(DATA TO EXAMINE Opens)

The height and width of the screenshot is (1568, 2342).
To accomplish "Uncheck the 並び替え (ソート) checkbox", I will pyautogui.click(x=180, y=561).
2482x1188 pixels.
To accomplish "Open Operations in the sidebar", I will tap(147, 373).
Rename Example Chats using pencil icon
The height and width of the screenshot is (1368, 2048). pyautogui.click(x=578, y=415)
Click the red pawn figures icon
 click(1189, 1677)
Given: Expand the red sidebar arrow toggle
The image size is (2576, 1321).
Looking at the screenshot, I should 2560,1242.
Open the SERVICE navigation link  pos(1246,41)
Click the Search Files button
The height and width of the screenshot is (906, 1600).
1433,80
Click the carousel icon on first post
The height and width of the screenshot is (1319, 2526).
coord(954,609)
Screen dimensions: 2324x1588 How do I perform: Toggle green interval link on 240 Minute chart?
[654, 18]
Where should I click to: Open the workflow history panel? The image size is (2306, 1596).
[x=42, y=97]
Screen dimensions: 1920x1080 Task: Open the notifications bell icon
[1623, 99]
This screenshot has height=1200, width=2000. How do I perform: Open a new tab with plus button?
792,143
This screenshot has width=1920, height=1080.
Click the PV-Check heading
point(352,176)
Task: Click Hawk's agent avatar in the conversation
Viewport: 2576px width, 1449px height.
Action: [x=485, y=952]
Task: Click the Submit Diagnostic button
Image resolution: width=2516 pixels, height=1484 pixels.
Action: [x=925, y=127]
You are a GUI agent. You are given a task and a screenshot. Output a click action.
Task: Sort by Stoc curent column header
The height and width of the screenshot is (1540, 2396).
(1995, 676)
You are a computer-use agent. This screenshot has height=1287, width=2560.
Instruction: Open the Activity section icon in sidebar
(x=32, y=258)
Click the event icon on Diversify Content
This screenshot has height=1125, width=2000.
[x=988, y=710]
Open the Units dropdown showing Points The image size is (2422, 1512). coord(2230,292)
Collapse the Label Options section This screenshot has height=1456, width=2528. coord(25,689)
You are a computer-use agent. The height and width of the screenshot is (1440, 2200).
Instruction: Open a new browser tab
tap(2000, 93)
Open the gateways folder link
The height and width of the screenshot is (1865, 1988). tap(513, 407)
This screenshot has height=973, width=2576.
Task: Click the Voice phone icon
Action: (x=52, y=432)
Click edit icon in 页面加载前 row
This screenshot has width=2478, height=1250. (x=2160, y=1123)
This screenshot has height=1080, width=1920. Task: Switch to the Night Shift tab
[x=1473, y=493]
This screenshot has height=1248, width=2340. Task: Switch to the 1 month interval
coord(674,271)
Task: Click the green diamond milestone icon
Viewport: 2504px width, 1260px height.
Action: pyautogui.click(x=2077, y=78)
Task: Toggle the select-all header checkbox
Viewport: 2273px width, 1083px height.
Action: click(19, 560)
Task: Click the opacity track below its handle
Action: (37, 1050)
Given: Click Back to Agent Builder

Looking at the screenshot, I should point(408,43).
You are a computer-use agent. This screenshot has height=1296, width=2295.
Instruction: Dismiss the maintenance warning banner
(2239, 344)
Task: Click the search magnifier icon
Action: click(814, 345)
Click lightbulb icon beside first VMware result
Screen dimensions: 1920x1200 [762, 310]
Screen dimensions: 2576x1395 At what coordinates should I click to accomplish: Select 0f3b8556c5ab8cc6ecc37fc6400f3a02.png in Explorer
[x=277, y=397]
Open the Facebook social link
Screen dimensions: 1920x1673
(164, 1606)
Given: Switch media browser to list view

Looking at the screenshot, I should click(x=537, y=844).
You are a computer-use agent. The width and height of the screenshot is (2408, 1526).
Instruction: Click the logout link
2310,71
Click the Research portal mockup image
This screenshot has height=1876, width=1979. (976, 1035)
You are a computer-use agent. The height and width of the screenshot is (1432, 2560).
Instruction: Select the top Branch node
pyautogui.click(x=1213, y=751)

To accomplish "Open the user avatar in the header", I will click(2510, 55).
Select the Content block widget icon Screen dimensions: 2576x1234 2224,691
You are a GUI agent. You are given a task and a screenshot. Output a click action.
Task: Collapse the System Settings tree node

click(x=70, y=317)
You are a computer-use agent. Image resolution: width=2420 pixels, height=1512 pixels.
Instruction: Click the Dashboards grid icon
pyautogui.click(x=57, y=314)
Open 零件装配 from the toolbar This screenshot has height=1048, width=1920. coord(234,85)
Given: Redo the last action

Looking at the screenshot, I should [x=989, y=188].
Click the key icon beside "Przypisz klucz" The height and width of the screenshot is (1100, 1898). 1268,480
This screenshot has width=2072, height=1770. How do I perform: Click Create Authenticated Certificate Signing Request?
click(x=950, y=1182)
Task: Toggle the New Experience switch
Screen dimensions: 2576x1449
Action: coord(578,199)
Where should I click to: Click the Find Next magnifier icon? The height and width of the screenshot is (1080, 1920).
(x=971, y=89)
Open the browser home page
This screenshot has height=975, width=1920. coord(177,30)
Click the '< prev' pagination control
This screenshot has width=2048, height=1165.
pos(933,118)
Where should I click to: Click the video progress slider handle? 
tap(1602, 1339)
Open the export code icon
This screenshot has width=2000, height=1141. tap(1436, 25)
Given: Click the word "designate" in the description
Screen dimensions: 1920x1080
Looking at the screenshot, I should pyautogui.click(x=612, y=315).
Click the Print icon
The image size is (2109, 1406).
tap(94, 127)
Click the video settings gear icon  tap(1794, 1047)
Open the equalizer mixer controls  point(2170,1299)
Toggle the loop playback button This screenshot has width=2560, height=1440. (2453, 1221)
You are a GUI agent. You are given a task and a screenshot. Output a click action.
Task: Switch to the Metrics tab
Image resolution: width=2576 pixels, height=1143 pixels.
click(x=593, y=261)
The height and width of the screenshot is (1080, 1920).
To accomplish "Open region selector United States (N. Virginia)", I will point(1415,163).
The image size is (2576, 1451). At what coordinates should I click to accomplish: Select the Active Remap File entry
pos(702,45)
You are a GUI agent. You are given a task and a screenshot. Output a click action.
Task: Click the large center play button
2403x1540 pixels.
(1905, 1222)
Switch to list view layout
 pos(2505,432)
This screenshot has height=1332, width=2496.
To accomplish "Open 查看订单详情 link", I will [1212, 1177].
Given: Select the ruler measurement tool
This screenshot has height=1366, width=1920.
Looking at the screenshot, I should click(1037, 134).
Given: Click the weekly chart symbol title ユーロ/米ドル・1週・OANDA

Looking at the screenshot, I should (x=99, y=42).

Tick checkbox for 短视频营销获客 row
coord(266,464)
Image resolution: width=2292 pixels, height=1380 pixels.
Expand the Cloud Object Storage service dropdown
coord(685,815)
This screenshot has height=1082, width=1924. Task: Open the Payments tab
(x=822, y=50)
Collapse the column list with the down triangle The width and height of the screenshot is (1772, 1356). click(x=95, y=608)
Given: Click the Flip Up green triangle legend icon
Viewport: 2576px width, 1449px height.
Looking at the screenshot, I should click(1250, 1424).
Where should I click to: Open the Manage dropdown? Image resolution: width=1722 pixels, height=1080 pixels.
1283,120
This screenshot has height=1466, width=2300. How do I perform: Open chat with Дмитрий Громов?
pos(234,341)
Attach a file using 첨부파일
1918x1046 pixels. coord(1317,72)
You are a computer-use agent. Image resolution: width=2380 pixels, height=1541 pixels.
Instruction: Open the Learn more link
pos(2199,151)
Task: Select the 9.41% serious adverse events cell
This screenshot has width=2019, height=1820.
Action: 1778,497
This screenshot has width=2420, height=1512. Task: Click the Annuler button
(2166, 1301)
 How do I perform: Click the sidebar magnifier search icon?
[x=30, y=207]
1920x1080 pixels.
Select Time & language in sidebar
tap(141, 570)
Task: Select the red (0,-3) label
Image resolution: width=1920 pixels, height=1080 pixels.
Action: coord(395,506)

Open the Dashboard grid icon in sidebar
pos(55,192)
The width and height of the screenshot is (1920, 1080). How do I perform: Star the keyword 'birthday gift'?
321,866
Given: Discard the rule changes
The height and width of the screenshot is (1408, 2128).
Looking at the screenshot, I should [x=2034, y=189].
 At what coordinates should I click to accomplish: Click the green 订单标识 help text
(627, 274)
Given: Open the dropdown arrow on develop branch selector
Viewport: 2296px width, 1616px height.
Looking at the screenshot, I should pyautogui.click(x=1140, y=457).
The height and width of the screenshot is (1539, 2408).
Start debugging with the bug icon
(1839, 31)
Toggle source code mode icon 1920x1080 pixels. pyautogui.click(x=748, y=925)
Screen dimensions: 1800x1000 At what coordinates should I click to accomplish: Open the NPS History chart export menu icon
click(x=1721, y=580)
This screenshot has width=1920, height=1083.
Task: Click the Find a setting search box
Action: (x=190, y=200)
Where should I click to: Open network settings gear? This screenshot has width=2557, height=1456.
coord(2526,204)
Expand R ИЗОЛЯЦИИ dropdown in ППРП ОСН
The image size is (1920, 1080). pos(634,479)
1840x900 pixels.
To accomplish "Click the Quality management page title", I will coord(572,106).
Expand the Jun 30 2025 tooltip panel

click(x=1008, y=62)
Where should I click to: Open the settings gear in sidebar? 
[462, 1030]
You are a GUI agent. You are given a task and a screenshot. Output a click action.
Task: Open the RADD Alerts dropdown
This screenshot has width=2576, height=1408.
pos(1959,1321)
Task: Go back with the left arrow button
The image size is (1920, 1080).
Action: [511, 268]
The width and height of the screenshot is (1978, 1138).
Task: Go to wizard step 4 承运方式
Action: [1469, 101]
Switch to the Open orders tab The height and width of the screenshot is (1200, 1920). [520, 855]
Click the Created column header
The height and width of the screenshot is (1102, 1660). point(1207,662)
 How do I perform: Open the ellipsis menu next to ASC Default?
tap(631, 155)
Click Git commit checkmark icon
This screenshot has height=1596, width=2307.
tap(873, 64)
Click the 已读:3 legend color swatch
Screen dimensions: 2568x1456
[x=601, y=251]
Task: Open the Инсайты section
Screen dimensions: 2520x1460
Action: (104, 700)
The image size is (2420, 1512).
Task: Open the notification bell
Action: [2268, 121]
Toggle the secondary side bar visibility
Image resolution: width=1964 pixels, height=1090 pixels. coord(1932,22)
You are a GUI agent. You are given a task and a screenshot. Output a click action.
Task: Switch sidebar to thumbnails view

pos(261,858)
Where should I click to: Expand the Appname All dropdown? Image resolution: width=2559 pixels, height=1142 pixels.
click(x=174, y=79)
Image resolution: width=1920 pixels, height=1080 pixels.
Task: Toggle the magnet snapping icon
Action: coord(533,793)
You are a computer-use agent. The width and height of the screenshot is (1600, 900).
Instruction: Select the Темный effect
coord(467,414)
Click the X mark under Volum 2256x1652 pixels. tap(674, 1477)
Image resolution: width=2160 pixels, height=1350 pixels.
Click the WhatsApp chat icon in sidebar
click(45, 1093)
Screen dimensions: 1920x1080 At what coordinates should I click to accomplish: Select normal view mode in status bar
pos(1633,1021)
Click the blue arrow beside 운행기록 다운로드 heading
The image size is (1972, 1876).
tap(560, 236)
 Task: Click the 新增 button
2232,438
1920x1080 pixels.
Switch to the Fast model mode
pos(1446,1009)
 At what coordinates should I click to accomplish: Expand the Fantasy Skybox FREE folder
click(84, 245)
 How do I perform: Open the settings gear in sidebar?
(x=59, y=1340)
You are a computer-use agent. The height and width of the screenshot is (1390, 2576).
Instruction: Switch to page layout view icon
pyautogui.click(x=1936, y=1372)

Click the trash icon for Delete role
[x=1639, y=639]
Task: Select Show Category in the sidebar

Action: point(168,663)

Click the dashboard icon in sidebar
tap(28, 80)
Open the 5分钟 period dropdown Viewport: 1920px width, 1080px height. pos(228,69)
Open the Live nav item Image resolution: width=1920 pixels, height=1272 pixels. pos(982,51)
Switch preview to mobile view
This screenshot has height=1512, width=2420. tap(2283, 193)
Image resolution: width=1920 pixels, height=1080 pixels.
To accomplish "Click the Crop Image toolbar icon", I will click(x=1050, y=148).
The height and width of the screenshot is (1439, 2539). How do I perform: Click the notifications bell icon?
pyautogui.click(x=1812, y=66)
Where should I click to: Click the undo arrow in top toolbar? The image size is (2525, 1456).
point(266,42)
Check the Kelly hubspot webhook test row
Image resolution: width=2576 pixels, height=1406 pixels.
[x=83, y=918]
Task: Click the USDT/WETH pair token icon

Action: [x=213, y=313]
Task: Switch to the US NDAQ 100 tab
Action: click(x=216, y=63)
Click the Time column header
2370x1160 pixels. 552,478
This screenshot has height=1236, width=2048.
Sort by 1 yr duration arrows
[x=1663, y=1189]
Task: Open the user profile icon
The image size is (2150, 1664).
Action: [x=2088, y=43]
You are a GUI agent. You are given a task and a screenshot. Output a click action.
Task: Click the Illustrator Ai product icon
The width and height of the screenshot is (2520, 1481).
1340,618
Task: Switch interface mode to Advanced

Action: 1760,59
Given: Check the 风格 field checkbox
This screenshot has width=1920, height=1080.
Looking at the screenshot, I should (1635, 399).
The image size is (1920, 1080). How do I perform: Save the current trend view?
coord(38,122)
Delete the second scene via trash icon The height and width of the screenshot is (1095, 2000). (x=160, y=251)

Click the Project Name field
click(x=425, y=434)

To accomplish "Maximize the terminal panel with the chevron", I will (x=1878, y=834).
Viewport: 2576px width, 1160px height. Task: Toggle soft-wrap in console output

(DATA TO EXAMINE Closes)

→ WORK TO BE COMPLETED
Among the entries above, find the line with "Open the Dashboard grid icon in sidebar" and the line with "Given: Discard the rule changes"; give again exactly these two lines and all lines between them.

→ OUTPUT
Open the Dashboard grid icon in sidebar
pos(55,192)
The width and height of the screenshot is (1920, 1080). How do I perform: Star the keyword 'birthday gift'?
321,866
Given: Discard the rule changes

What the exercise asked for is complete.